### Selected extract

In the X Window System, a window is said to be transient for another window if it belongs to that other window and may not outlast it: a dialog box, such as an alert message, is a common example. This should not be confused with a window containing another window: contained windows lie entirely within their parents, but transients are separate windows which can generally be moved freely around the screen. Transient windows may be treated specially by the window manager, and unlike top-level windows (which can require user placement, as in twm), must never require any user interaction on appearing.

==Operating systems==
Transient also refers to a module that, once loaded into main memory, is expected to remain in memory for a short time. Today, the term is rarely used, and may be obsolete. The term Overlay is commonly used instead, and refer to a program module that is brought to memory when it is needed by the running program and then replaced with another when it is no longer needed, so a program had lower memory requirements. Program modules were written to allow different modules to share the same memory region and the main program itself was responsible of exchanging modules between disk and memory as necessary.

######

*Questions on the material:*
- 1) According to the text on transients, what must a transient window never require when it appears?
- 2) Pick up the text on transients after its last sentence and write the next part.

### Data under study

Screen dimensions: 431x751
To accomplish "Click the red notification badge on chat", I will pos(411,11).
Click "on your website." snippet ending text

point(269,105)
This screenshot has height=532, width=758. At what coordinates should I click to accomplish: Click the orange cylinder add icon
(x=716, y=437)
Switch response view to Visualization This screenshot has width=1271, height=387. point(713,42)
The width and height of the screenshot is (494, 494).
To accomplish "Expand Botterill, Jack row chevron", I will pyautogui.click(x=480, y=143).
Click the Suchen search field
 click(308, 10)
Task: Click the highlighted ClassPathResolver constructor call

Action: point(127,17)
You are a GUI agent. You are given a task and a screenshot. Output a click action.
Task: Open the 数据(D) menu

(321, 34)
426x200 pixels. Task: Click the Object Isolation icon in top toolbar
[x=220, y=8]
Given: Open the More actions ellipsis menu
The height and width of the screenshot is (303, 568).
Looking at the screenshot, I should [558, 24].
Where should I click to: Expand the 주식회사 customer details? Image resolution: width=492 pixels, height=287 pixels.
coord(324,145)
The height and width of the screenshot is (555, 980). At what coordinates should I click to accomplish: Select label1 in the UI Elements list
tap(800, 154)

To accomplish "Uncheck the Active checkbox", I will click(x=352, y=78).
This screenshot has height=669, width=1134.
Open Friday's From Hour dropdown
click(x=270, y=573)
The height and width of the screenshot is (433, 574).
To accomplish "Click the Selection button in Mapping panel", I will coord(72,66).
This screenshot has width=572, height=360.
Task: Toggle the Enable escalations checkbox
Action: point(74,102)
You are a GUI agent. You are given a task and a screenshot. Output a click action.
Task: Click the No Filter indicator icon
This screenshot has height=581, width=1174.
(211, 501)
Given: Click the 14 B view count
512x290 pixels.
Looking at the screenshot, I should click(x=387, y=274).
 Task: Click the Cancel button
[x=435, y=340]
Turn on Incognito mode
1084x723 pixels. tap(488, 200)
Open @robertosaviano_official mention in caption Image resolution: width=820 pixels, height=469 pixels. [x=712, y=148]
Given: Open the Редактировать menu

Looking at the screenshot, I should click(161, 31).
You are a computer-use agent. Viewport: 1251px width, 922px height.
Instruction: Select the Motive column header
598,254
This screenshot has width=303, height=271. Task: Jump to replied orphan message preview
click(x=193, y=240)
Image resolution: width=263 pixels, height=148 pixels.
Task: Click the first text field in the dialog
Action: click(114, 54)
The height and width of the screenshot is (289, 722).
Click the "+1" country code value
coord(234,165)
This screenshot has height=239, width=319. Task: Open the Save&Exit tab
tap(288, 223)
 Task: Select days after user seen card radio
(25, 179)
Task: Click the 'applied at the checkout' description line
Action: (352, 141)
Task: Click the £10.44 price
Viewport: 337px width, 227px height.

######

*Results:*
- 1) It must never require any user interaction.

- 2)
In the mid-to-late 1960s, mainframe computers, such as the IBM System/360, had memory sizes from 8 KB to 512 KB. In order to conserve memory, transients were small modules that supported a specific task, and were swapped in and out of memory. The concept of transient area is part of Mythical Man-Month's discussion on design and the use of main memory. The operating system for the S/360 had two areas reserved for transients that supported input/output operations. These were referred to as the "logical transient area" and the "physical transient area." If an application program, for example, needed to use the printer, transients that supported printing were brought into the transient areas. If an application needed to use tape drives, transients that supported tape drive access were brought into the transient areas. The IBM 1130 of the same era used part of the first 4K of memory as a transient area.

In the 1980s, MS-DOS reloaded the transient portion of COMMAND.COM between programs or user commands.

==Message passing==
At the level of message passing, transient communication means the way by which the messages are not saved into a buffer to wait for its delivery at the message receiver. The messages will be delivered only if both the systems (sender and receiver) are running. If the receiver is not running at the send time, the message will be discarded, because it has not been stored into intermediate buffers.